Contract data extraction or contract review is a vital step of the contract management process for any business to thrive. In contract management, review means critically analyzing the information present in a contract. The old way of capturing essential data attributes from legal documents has been transformed, thanks to technology. We hear about Artificial Intelligence (AI), we hear about Machine Learning software systems and other new technologies for data extraction from contracts. But, most of these modern-day AI software solutions run on predefined algorithms and patterns, at times failing to identify errors that might have occurred while converting the scanned documents into text-based OCR documents, resulting in incorrect abstraction and migration of data.
What is OCR?
OCR is the acronym for Optical Character Recognition. When you scan in a paper document, the resulting scan is a picture or an image. The computer only sees “dots”, and does not recognize characters – it is not meant as data. The formats that we are used to for pictures and images are. JPG, .TIF, .GIF, BMP. These are digital picture or image formats.

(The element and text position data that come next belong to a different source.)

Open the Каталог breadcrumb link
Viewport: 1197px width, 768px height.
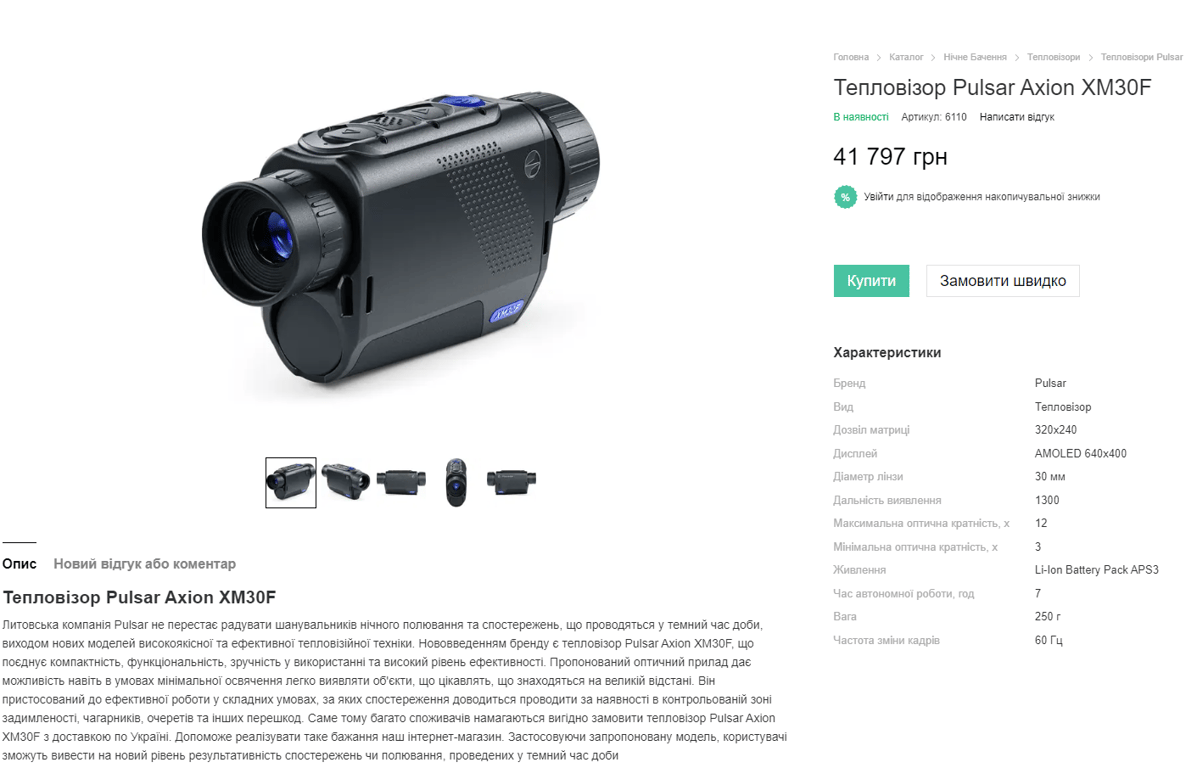point(906,57)
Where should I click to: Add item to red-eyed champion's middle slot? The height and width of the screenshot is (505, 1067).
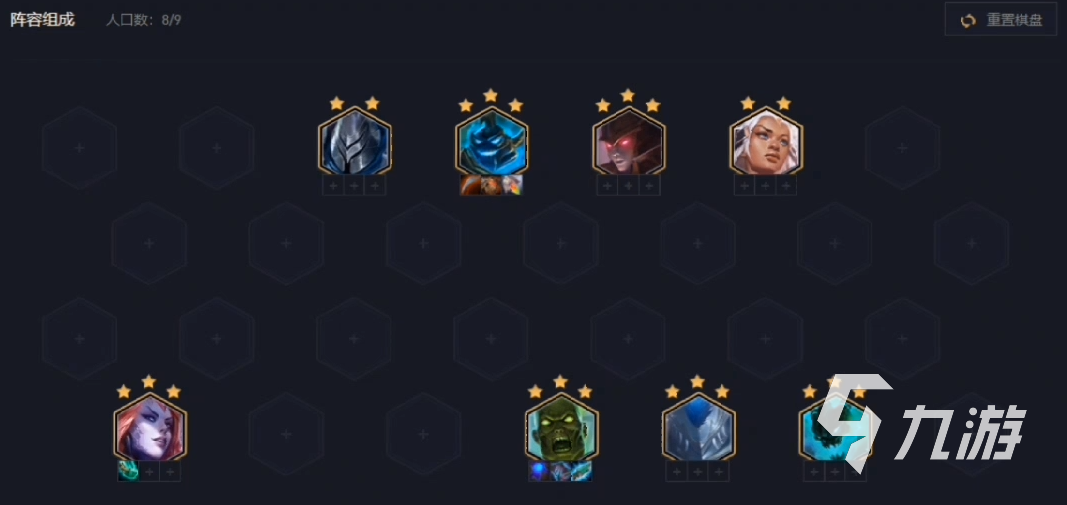[x=629, y=185]
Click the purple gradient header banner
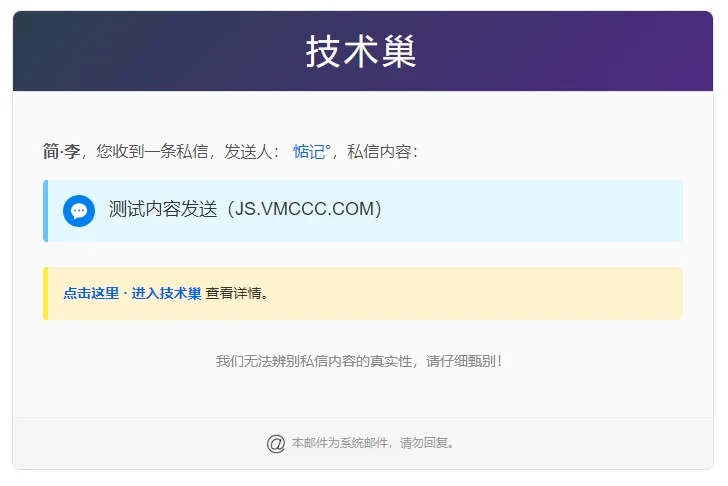Viewport: 728px width, 486px height. tap(580, 52)
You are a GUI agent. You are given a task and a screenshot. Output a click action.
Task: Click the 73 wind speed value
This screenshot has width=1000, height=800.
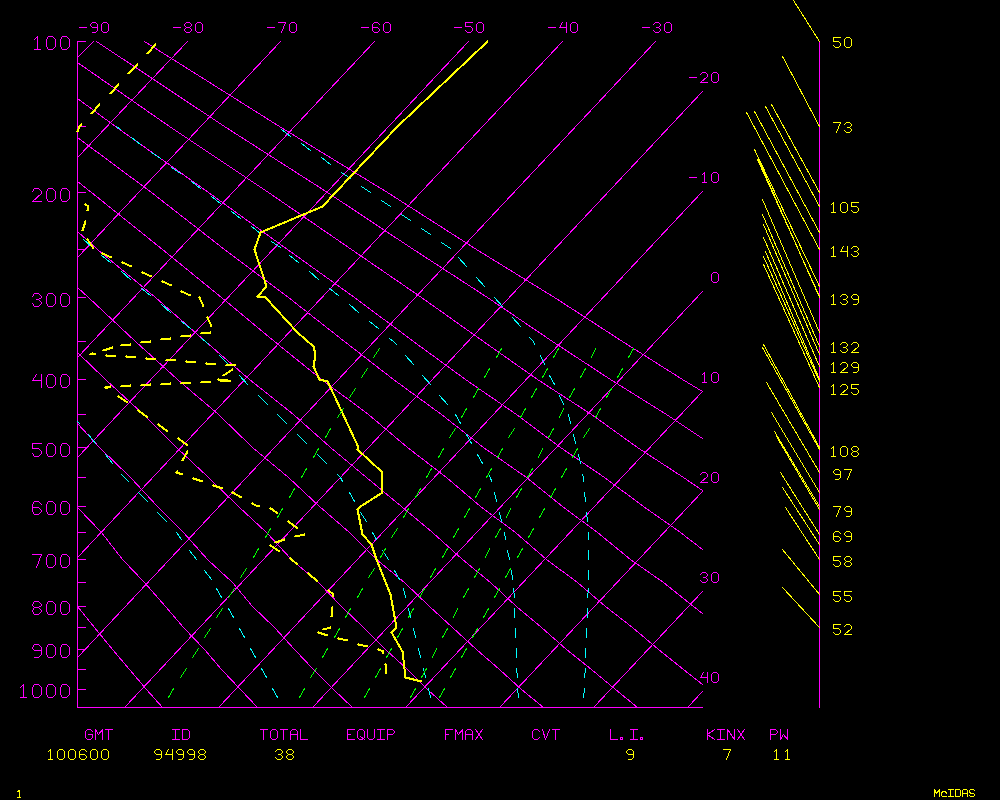tap(842, 128)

If there is a copy of some kind on these digital images, comprising numerous dots then they need to be identified as information. They need to be “recognized” and converted to text. This process is known as Optical Character Recognition or OCR.
Poorly scanned documents, hand-written text, and calculations, and date fields within the contracts can make it a little tricker to extract the information from contracts. OCR technologies are commonly used to convert scanned documents into machine-readable formats. But if there is poor quality data, handwritten text, and fuzzy scanning present in the documents, even the best software fails to convert the documents with 100% accuracy, which can lead to error-filled extraction.

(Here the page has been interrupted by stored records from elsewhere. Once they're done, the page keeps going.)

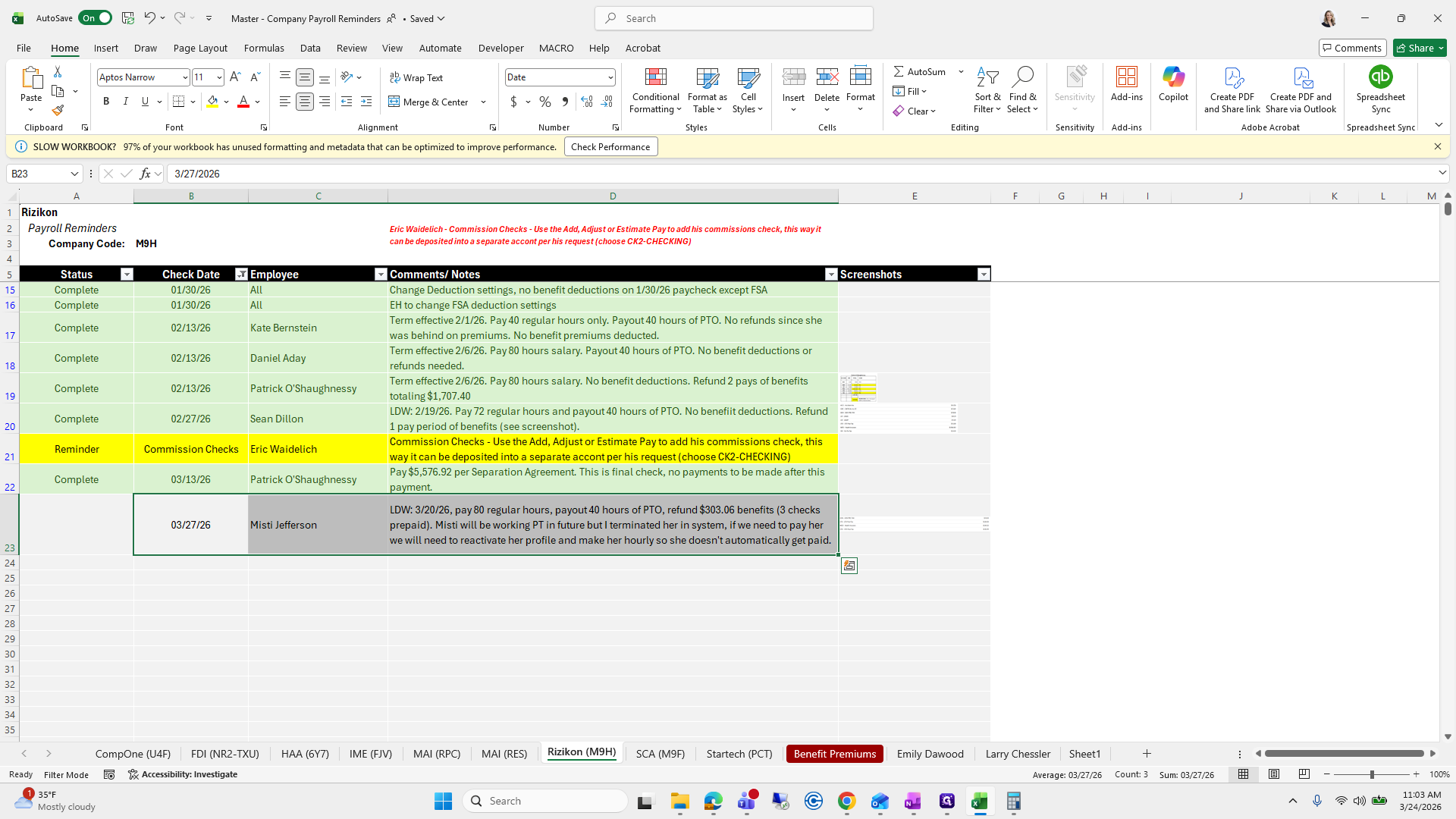Screen dimensions: 1456x819
Task: Click the Conditional Formatting icon
Action: [655, 77]
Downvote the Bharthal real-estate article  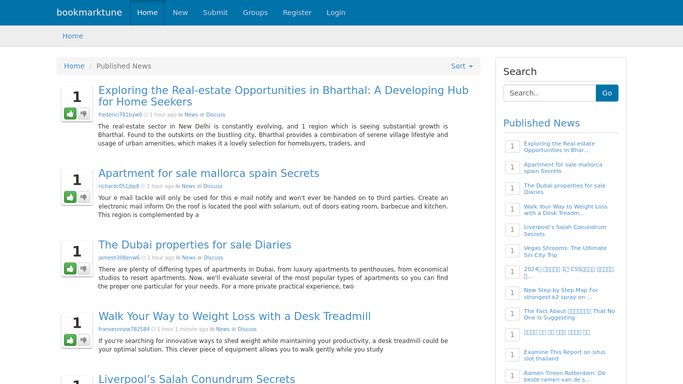pyautogui.click(x=84, y=114)
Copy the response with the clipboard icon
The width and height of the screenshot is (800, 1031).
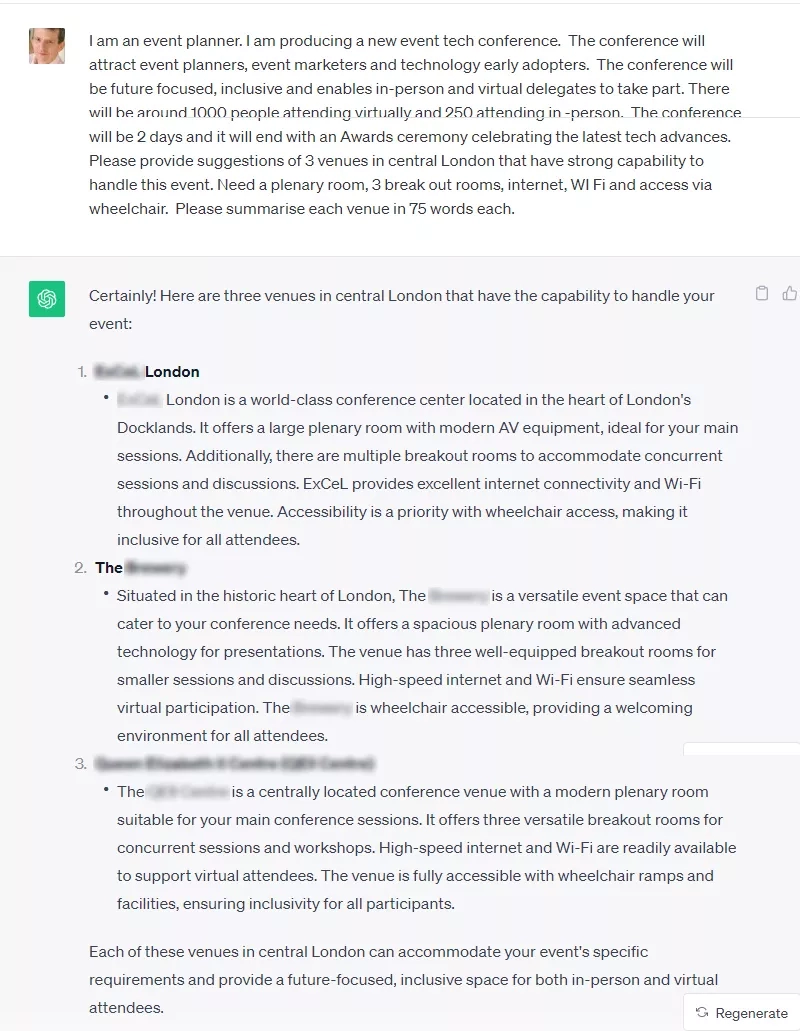tap(762, 294)
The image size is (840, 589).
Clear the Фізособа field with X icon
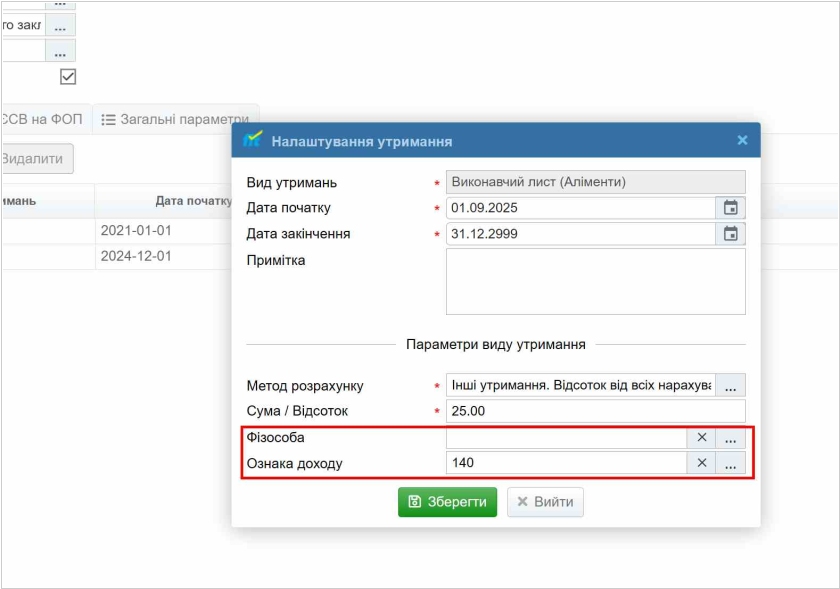(701, 438)
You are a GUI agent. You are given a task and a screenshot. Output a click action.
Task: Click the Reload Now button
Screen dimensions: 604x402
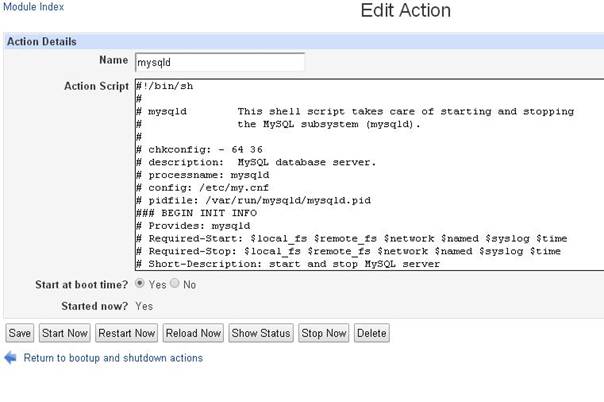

Here is an example of a poor OCR converted document for extraction
If an extraction engine is configured to extract the above information i.e. confidentiality and non-solicitation agreement/clause, and come across this type of poorly scanned or OCRed document with incorrect spellings and spaces in the middle of the text, the software may fail to identify and extract the appropriate information.
Software is just 1/3rd the solution, & you need a stringent process and a trained team of lawyers to achieve the best quality extraction.

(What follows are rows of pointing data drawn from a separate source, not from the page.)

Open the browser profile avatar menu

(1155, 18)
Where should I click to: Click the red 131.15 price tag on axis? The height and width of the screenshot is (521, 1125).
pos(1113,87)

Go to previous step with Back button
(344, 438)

You can’t rely on software only. The software can be used as a first step to extract voluminous data fast, but a manual review is required to ensure 100% accuracy in the extracted data, especially in the cases like above.
Technology itself won’t fix the problem. You need to have the right people who will streamline the process in place and then you bring in technology to fix them
Human review is essential to ensure quality. A team of lawyers should be used to check what the software extracts, fix/fill-in-the-blanks of what the software couldn’t, maybe because of some OCR read errors or handwritten attributes such as signatures, etc.